Oggi esistono condizioni favorevoli rispetto al fatto che possano avere successo la concezione della nazione democratica, come lo ha sviluppato il nostro Presidente in contrapposizione a una concezione monista e centrata della nazione, e l’organizzazione della società sotto il tetto del confederalismo democratico, come parti di un modello di società alternativo avranno successo nel prossimo futuro in Medio Oriente e in tutto il mondo. A questo riguardo nella prossima fase i conflitti etnici e religiosi imposti al Medio Oriente e a tutto il mondo potranno essere avvicinato a una soluzione con la concezione della nazione democratica; contro il capitalismo globale che rende più profondi i problemi sociali, nell’ambito della linea democratica socialista con la lotta globale per la democrazia si potranno raggiungere grandi conquiste.“

Nella dichiarazione l’obiettivo politico sulla base di questo programma viene così riassunto:

“Il nostro Consiglio Esecutivo su questa base ha destinato i prossimi mesi per la liberazione del Presidente, la democratizzazione della Turchia e il raggiungimento dell’autonomia democratica del Kurdistan; per questo facciamo appello a tutta la nostra società perché nel mese di febbraio aumenti ovunque la resistenza.“

Il percorso verso questo obiettivo a sua volta viene enunciato con le parole seguenti:

“Marzo inizierà con lo spirito della donna libera per poi sfociare nella festa del Newroz in una manifestazione dello spirito di resistenza in tutte le città, località e quartieri del Kurdistan. Con questo non solo saremo all’altezza della nostra storia di rivolte popolari, ma infliggeremo un grande colpo al colonialismo in Kurdistan.

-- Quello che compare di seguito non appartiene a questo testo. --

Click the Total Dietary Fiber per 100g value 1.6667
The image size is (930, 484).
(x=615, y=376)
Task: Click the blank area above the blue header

Gli Serhildan [insurrezioni popolari], che in primavera si incontreranno con la lotta di guerriglia sulla linea di Mahsum Korkmaz, scuoteranno il potere di AKP e MHP e saranno prodromi della primavera di libertà in Turchia e in Kurdistan.“

Il movimento di liberazione curdo ha collegato così questa linea principale con l’attuale resistenza politica:

“Dato che il governo AKP/MHP vuole portare su un nuovo livello i suoi attacchi contro il movimento di liberazione e le forze democratiche con il sistema presidenziale, anche l’atteggiamento chiaro e la lotta per il suo contrasto sono diventati una questione importante.

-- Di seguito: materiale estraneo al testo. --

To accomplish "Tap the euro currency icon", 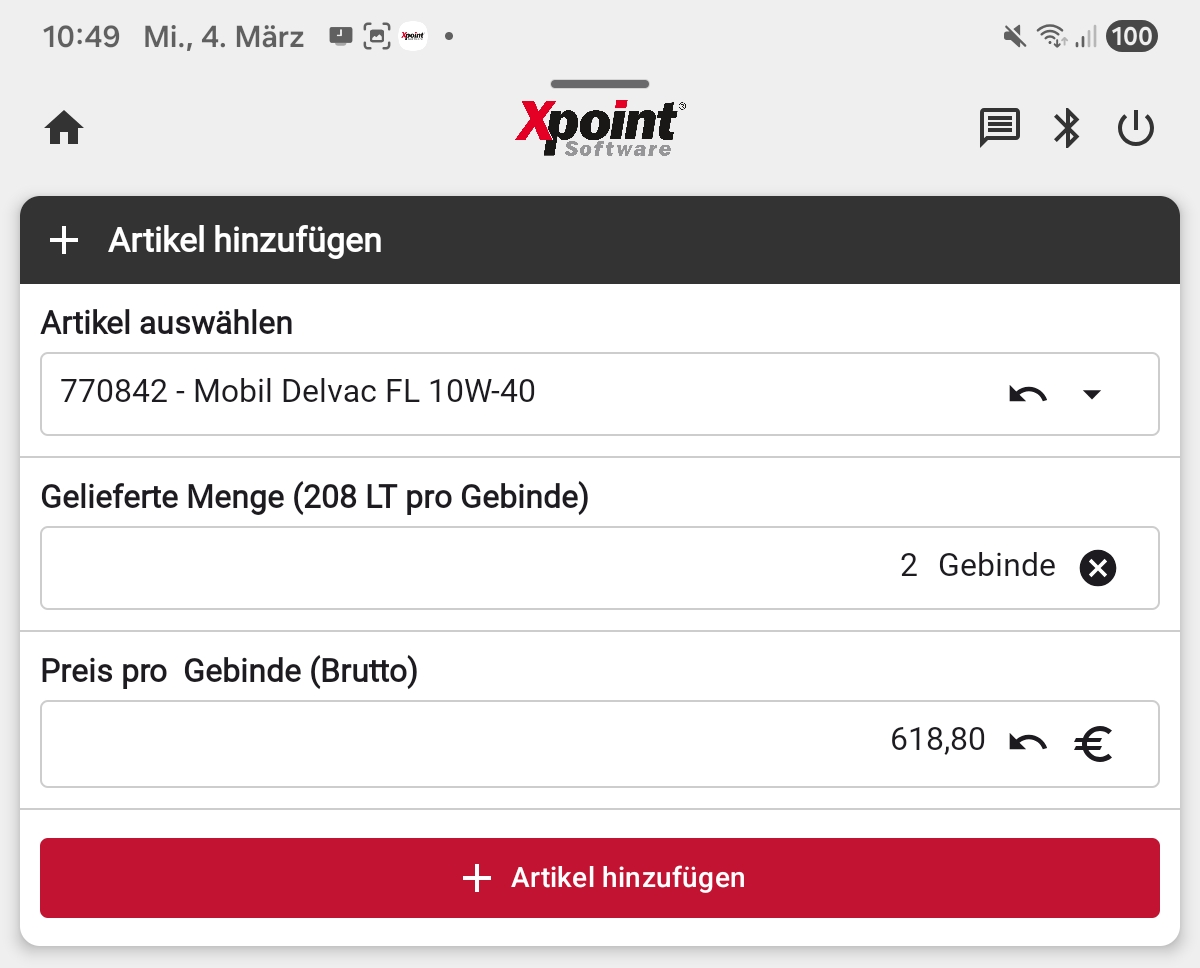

Per questo è stato attribuito grande significato al collegamento tra la lotta contro gli attacchi mirati ad un genocidio in avvio a febbraio, con il “No“ al referendum. Su questa base la fase referendaria viene portata ad una lotta per la democrazia. È stato considerato parte importante della resistenza per la prossima fase, il fatto di infliggere un colpo al potere dell’AKP/MHP anche da questo punto di vista.“

La dichiarazione della KCK ha unificato questa linea unitaria di resistenza in Turchia e nel Kurdistan del nord con l’obiettivo strategico a livello internazionale in questo modo:

“Se noi come forze democratiche ci uniamo contro il potere fascista dell’AKP/MHP, garantiamo l’unità nazionale e sviluppiamo la resistenza insieme a tutte le forze democratiche, non verrà realizzata solo la vita libera e democratica dei curdi, ma la base per la democratizzazione del Medio Oriente e la libertà di tutti i popoli.“

È arrivato il tempo dei popoli. La resistenza opposta da decenni dalla società curda, con il ruolo di battistrada della guerriglia, supererà ogni tipo di oppressione e ostacolo, sconfiggerà la colonizzazione e garantirà il raggiungimento di uno status politico per una vita libera e democratica. Nell’anno 2017 si arriverà immancabilmente a una vittoria. La volontà del nostro movimento di liberazione e la voglia di libertà della nostra società con il motto „Noi vinceremo di sicuro“ saranno coronate da un Kurdistan libero e un Medio Oriente democratico.

La ragione per citare questi estratti della dichiarazione è di esporre che la KCK non si limita a “sviluppi attuali“, ma formula la sua linea nell’ambito di un’unità sistematica. Questa impostazione è importante. In particolare la più grande debolezza del movimento legale in Kurdistan sta nel costruire tra la „lotta politica attuale“, la finalità programmatica, l’obiettivo politico che ne deriva, il metodo di resistenza e il carattere internazionale di questa linea, un collegamento sistematico.

Questa dichiarazione è di grande significato per tutti coloro che partecipano alla campagna per il “No“.